A região Norte foi a segunda colocada em número de infestação, significando 1,71. Nela, os bairros mais afetados são o Jardim Paraíso 6,06% e o Jardim Continental com 5,17%. No primeiro bairro, as larvas do mosquito estavam no lixo descartado de maneira errada. Já no Jardim Continental estavam nos depósitos móveis, assim como aconteceu no bairro Centro.

A terceira região da cidade mais afetada foi a Sul, com 1,64% dos imóveis com focos da dengue. Os bairros São Marcos e Moringão apresentaram os maiores índices da região. No São Marcos, a cada 100 imóveis inspecionados 7,69 estavam com dengue e, em sua maioria, eram focos encontrados em depósitos móveis e poderiam ter sido evitados. Já no bairro Moringão, a infestação chegou a 16,67%. Os focos também estavam em sua grande maioria nos depósitos móveis, como vasos de plantas, bebedouros de animais e recipientes deixados expostos com água parada.

Na região Leste de Londrina, o índice geral chegou a 1,43%, tendo o Conjunto Eucalipto como a maior preocupação daquela área, pois a cada 100 imóveis vistoriados, 8,57 estavam com focos da dengue. Assim como nos bairros Moringão, Centro, São Marcos e Jardim Continental, a maioria dos focos positivos do transmissor da dengue estava nos depósitos móveis.

A região com o menor índice da cidade foi a Oeste, com 1,26% de infestação. Os moradores dos bairros Jardim do Sol (7,41%), Jardim Sabará (6,67%) e o Universitário (5,41%) precisam se atentar as medidas preventivas e de combate ao Aedes, visto que foram os mais problemáticos da região inteira.
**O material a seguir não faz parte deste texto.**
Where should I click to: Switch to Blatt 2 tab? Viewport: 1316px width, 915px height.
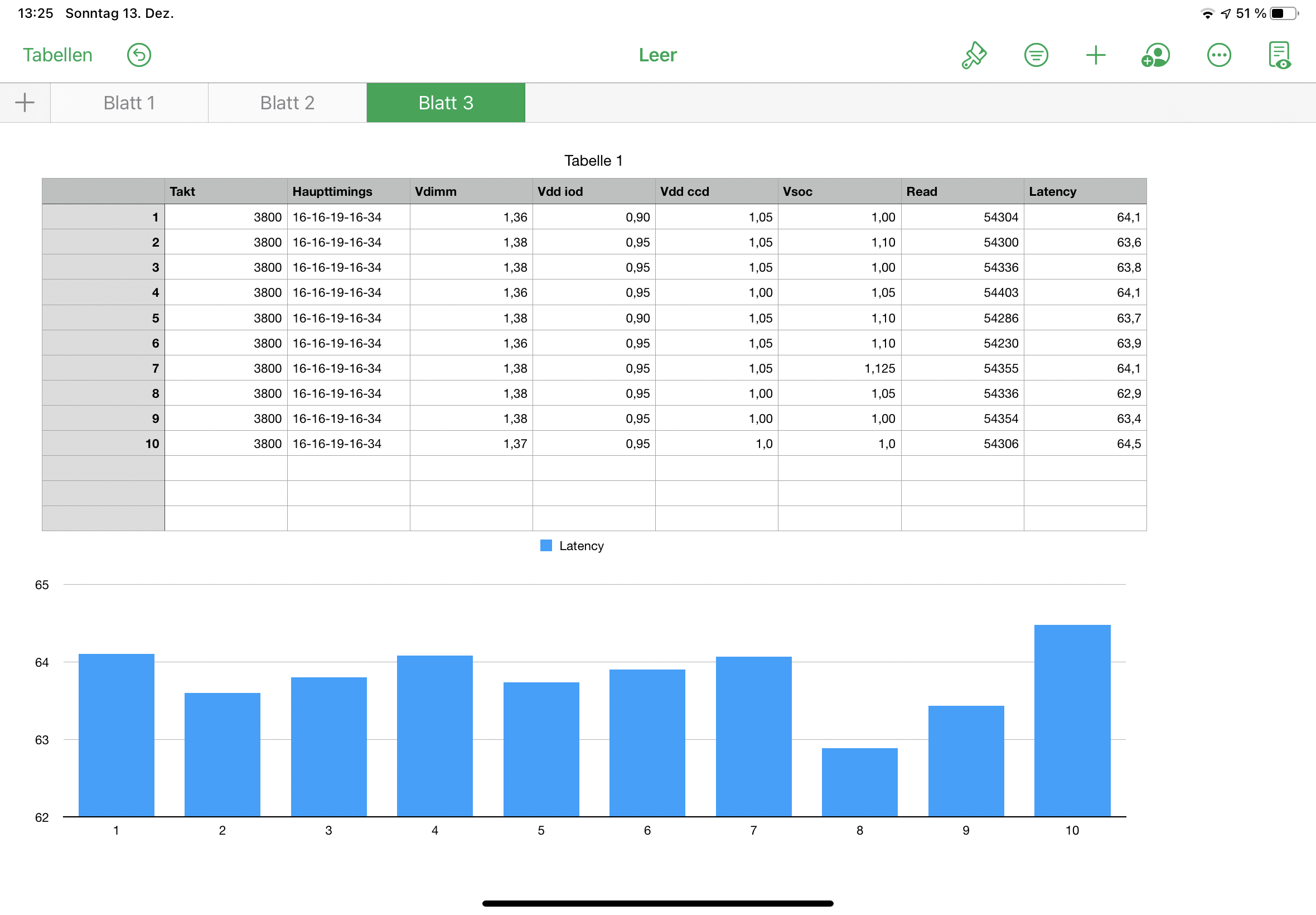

No primeiro bairro, os recipientes com água parada e focos positivos eram vasos e pratinhos de flores, bebedouros dos animais e outros objetos que poderiam ser retirados para não deixar água parada.

Já no Universitário além dos depósitos móveis, os moradores descuidaram do lixo deixado exposto e mal acondicionado. E no Jardim Sabará o problema também estava nos depósitos fixos, que são as calhas entupidas, lajes com água parada, vasos sanitários em desuso, ralos e outros locais que não podem ser retirados no local para limpeza.

Estes bairros todos demonstram a realidade da cidade em geral, pois dos 9.013 imóveis inspecionados, durante os dias 2 a 6 de julho, de cada 100 casas, apartamentos, pontos comerciais, terrenos baldios e construções pelo menos 1 estava com focos positivos do mosquito Aedes aegypti.